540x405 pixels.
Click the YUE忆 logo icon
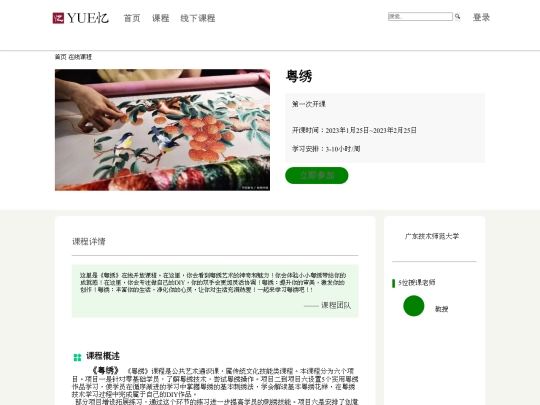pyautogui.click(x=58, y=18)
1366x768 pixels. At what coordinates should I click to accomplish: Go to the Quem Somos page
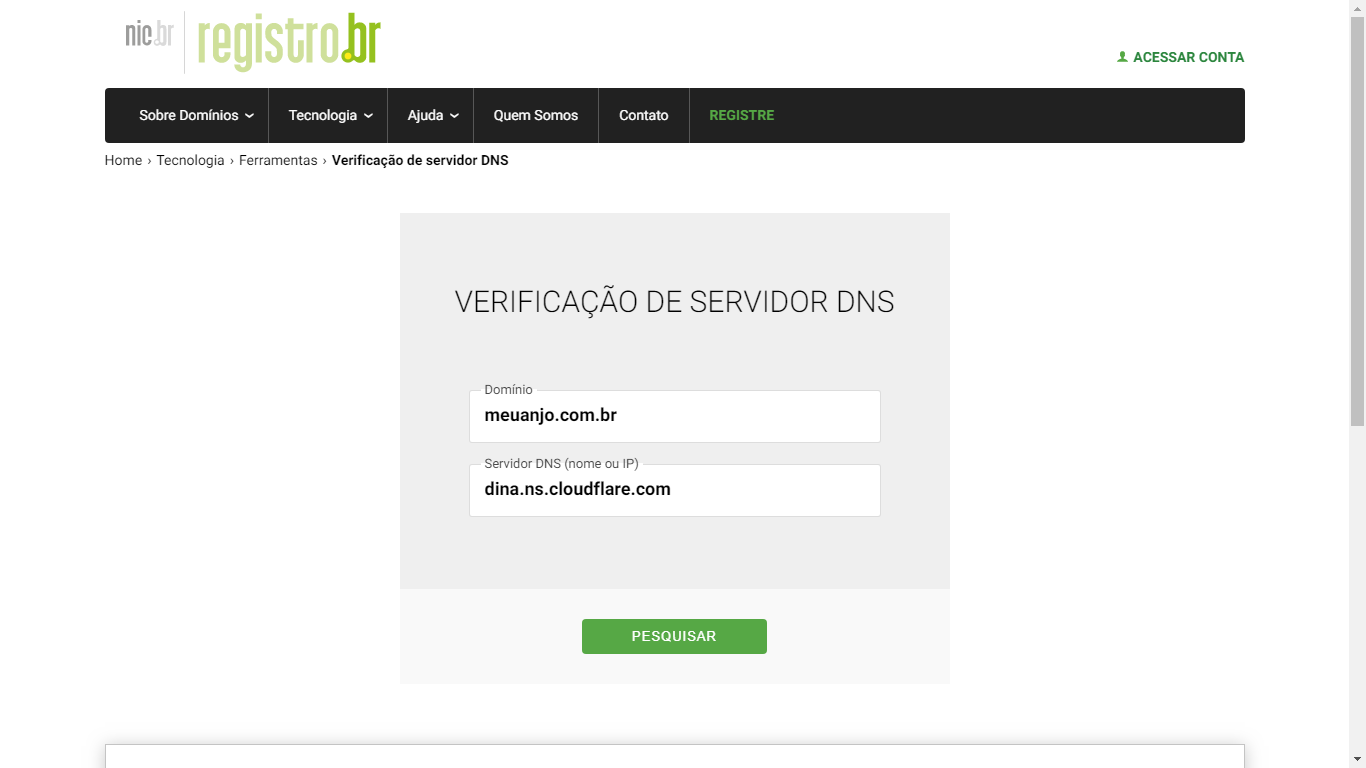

════════

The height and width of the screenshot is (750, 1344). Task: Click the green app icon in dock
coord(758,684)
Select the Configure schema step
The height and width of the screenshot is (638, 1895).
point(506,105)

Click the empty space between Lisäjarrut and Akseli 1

════════

WORK INSTRUCTION: Reproduce every line of the listing above in which the string "pixels" appears.

ANSWER SECTION:
540x405 pixels.
1366x768 pixels. At what coordinates should I click to accomplish: Go to the Quem Somos page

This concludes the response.